I was writing this code for adding element at the end of linked list:

struct node{
    int info;
    struct node* link;
};

void append ( struct node **q, int num )  
{

struct node *temp, *r ;

if ( *q == NULL )       // if the list is empty, create first node
{
    temp = (struct node*) malloc ( sizeof ( struct node ) ) ;
    temp -> info = num ;
    temp -> link = NULL ;
    *q = temp ;        
}
else{
    temp = *q ;         

    /* go to last node */
    while ( temp -> link != NULL )
        temp = temp -> link ;

    /* add node at the end */
    r = (struct node *)malloc ( sizeof ( struct node ) ) ;
    r -> info = num ;
    r -> link = NULL ;
    temp -> link = r ;
}
}

and I call append function like this: append(&list, 10); where list is the pointer to the linked list

This code works, but if I use single pointer in append function(using *q instead of **q) and make changes accordingly (as done below and also when I call it), it doesn't work. What is wrong with the code below?:

void append ( struct node *q, int num )  
{

struct node *temp, *r ;

if ( q == NULL )       // if the list is empty, create first node
{
    temp = (struct node*) malloc ( sizeof ( struct node ) ) ;
    temp -> info = num ;
    temp -> link = NULL ;
    q = temp ;        
}
else{
    temp = q ;         

    /* go to last node */
    while ( temp -> link != NULL )
        temp = temp -> link ;

    /* add node at the end */
    r = (struct node *)malloc ( sizeof ( struct node ) ) ;
    r -> info = num ;
    r -> link = NULL ;
    temp -> link = r ;
}
}

Answer 1

In your first snippet (which is correct), you are doing too much.
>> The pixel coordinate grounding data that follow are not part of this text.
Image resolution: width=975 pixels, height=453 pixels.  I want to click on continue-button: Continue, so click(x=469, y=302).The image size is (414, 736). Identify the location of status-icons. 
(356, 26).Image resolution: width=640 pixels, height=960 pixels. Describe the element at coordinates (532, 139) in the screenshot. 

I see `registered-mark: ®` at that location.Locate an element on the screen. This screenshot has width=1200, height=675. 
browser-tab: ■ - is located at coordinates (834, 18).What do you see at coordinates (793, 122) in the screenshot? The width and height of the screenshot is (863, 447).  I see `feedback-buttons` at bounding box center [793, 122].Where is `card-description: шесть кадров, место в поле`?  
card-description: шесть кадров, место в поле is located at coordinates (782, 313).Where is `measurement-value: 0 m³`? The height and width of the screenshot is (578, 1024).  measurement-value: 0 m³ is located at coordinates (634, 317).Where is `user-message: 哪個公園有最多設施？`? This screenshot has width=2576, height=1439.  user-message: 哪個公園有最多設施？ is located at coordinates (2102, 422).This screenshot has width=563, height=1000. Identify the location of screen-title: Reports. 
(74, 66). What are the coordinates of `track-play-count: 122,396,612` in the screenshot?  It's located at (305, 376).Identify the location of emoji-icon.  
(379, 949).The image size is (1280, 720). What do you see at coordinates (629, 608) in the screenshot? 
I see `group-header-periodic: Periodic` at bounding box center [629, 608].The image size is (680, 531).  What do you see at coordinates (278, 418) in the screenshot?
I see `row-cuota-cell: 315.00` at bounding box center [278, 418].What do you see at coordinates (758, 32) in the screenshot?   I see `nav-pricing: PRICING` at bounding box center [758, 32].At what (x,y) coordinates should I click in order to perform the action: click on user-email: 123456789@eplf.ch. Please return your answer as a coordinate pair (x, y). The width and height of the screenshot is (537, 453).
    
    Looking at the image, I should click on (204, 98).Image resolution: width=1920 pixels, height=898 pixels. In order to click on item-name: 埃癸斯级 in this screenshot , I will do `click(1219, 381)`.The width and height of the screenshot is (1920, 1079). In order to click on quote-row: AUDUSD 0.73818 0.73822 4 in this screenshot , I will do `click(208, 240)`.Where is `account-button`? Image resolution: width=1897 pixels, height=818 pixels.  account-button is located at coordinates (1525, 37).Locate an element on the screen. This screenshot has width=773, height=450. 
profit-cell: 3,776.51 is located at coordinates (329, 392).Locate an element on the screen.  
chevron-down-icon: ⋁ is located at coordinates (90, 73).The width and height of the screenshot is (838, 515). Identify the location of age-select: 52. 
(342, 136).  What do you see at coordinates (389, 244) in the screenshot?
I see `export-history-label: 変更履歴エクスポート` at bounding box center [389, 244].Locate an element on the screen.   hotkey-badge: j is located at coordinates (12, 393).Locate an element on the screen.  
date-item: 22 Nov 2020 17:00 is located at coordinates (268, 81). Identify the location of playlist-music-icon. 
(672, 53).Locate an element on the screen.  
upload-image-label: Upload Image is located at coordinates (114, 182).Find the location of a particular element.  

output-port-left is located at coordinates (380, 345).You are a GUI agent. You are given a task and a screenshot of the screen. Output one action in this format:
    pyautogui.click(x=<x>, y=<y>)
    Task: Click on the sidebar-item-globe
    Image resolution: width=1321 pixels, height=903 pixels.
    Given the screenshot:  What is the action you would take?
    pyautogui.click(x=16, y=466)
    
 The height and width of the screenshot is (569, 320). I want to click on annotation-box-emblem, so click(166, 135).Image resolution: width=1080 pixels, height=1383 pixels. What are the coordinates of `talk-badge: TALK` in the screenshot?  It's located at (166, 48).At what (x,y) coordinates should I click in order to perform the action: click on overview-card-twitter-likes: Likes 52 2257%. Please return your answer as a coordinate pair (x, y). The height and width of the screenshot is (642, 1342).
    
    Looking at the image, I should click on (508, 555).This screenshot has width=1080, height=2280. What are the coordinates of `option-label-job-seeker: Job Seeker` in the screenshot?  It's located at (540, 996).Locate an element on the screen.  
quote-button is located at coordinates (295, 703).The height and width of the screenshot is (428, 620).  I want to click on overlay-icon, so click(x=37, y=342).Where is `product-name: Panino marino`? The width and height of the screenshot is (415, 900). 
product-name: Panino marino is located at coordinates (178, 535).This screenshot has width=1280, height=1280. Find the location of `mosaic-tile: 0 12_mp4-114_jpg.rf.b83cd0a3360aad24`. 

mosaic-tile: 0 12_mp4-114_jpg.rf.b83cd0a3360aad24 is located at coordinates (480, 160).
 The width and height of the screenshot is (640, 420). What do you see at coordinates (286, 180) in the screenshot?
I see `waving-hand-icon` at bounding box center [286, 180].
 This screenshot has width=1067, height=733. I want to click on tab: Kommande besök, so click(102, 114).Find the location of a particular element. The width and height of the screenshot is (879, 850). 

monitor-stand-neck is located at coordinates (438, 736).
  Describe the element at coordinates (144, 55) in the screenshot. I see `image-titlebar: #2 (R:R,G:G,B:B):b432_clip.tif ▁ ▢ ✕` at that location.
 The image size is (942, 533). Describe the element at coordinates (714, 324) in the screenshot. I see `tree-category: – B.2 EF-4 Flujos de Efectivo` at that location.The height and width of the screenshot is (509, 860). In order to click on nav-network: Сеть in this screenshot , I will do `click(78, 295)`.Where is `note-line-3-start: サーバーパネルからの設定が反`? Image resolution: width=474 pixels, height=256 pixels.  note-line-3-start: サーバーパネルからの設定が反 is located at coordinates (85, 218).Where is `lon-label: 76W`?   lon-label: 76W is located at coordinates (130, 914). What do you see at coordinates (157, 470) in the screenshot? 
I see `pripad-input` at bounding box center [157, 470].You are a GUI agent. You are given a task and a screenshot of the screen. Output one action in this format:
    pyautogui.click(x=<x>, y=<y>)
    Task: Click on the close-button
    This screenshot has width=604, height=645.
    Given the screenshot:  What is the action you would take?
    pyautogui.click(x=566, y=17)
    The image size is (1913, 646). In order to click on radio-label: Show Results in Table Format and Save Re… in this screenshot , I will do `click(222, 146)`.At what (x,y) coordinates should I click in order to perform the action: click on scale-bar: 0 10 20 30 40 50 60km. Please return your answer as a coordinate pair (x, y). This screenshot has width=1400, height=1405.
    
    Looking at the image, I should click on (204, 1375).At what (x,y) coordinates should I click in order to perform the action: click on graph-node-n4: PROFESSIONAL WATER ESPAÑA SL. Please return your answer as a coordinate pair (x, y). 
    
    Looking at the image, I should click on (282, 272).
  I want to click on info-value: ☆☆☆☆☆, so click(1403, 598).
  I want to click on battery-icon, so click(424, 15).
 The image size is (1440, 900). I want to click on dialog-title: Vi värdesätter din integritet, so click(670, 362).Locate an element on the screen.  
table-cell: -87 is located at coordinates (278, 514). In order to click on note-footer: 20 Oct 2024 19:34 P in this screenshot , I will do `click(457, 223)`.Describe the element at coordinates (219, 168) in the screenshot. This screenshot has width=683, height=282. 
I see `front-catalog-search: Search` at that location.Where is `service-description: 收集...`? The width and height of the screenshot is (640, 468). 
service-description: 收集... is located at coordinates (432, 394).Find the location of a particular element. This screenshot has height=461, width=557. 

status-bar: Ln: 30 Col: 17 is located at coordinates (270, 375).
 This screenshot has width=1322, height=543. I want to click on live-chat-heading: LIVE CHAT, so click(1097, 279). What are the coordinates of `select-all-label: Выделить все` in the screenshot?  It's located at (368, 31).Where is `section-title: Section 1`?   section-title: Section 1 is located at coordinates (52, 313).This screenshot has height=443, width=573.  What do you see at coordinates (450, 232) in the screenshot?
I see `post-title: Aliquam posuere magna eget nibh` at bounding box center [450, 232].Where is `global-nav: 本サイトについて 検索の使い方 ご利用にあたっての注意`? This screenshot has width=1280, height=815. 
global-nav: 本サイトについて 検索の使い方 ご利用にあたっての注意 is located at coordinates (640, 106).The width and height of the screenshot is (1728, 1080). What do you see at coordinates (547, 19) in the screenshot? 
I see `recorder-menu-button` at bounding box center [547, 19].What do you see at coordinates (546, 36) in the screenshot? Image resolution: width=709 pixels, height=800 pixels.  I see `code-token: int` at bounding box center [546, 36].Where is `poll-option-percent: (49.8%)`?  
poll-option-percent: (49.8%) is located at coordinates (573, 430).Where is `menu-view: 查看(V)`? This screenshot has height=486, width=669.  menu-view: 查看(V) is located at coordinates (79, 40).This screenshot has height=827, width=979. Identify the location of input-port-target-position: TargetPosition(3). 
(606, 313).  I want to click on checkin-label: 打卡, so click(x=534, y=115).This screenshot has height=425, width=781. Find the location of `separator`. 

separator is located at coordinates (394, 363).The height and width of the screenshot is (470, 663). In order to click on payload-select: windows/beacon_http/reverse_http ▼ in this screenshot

void append ( struct node **q, int num )  
{

struct node *new ;

    /* go to last node */
    for ( ; *q; q = &(*q)->link ) {;}

    /* add node at the end */
    new = malloc ( sizeof *new );
    if (!new) { barf_now(); return; }

    new->info = num ;
    new->link = NULL ;
    *q = new; ;
    }
}

The basic idea is: you want to append to the tail of the list; you need to:

• find the first NULL pointer
• set it's value to the value of the new pointer

The "empty list" case is not special, it just means that you can find the NULL pointer in zero steps. Coding it this way there is no special case, and no need for an if (...) ... else ... construct.

Answer 2

Because in the second example, q is a copy of the pointer passed in by the caller. The caller's original pointer never gets modified.